**What you need to do:**
- 1) In the piece on the Windrush landing cards, rewrite the passage from "You can just" up to and including "on a computer.", replacing "landing cards" with "arrival cards".
- 2) According to the piece on the Windrush landing cards, which Home Office site was closed in the office move?

**Reading passage:**

--- START ---

The loss of the Windrush landing cards highlights the problem with putting our faith in machines

Ellen E Jones
Ellen E Jones

You can just imagine how it went down, can’t you? The Home Office’s destruction of Windrush landing cards is an act of tragic vandalism, both for the British families affected and anyone who’d naively hoped this year’s grim Rivers of Blood anniversary might be marked by signs of progress. It began, however, with a familiar tale of administrative f**k-up.

There’s the downsizing office move (the closure of the Home Office’s Whitgift Centre in Croydon, in this case); an incoming manager with a modernising bent (take your pick); the concerns of experienced staff dismissed as Luddite whingeing, and — crucially — the vague but firmly held belief that these days all useful information has probably been stored somewhere on a computer.

--- END ---

**Records shown:**
--- START ---

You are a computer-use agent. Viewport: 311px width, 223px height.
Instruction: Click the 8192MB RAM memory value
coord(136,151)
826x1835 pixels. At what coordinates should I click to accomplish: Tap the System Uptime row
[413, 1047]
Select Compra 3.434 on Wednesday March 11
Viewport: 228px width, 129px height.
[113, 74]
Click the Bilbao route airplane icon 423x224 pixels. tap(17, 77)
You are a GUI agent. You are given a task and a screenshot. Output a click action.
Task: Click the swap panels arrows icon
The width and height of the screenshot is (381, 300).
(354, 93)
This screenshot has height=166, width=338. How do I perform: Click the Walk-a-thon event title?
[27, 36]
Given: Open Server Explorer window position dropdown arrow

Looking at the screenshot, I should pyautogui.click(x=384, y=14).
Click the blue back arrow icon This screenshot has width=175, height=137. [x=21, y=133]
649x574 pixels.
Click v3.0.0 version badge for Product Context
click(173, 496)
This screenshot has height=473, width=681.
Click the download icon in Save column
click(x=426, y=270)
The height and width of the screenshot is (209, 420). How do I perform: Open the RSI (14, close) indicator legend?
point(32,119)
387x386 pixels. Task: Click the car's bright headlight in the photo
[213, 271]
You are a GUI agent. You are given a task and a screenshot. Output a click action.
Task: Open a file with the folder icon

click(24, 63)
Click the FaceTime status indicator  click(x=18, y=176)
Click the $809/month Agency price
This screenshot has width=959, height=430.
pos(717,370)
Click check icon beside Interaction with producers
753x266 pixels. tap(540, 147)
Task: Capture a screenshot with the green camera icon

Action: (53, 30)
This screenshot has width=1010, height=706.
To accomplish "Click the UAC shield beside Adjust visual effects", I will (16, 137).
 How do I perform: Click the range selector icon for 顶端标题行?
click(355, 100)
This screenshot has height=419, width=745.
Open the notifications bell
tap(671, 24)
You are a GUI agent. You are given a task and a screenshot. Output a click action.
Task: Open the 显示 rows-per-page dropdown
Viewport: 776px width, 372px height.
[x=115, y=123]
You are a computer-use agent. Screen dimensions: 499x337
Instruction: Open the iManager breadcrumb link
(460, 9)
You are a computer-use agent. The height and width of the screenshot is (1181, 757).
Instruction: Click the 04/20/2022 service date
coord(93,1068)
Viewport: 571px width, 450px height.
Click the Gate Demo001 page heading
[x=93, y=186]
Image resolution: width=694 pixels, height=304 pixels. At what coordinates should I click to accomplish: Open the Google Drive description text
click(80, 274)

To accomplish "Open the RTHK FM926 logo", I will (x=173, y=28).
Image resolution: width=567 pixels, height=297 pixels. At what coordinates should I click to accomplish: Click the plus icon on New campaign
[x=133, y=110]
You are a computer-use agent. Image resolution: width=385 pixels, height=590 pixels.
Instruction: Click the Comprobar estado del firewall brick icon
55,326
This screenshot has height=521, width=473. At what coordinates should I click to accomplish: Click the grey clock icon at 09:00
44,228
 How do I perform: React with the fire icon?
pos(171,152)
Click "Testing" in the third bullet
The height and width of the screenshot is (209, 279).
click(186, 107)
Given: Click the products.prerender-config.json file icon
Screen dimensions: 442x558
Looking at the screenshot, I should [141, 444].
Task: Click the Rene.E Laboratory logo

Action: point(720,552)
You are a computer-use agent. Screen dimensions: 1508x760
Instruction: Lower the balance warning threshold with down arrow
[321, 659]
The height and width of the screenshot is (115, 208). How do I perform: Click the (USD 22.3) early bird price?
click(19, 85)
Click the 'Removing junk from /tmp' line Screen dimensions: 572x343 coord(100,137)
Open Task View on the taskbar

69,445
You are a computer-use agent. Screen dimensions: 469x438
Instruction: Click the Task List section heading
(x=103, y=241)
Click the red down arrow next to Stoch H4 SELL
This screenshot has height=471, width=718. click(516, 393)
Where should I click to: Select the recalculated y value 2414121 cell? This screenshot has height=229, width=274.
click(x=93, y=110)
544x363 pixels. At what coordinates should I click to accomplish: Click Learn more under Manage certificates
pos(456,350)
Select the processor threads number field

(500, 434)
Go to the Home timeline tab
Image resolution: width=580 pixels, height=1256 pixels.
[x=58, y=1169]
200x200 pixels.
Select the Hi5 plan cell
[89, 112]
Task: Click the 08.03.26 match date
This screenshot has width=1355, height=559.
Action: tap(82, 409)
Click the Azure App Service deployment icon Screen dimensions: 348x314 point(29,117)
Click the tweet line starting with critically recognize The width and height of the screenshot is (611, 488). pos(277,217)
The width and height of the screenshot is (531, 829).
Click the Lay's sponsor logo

--- END ---

**Replies:**
- 1)
You can just imagine how it went down, can’t you? The Home Office’s destruction of Windrush arrival cards is an act of tragic vandalism, both for the British families affected and anyone who’d naively hoped this year’s grim Rivers of Blood anniversary might be marked by signs of progress. It began, however, with a familiar tale of administrative f**k-up.

There’s the downsizing office move (the closure of the Home Office’s Whitgift Centre in Croydon, in this case); an incoming manager with a modernising bent (take your pick); the concerns of experienced staff dismissed as Luddite whingeing, and — crucially — the vague but firmly held belief that these days all useful information has probably been stored somewhere on a computer.

- 2) The Whitgift Centre in Croydon.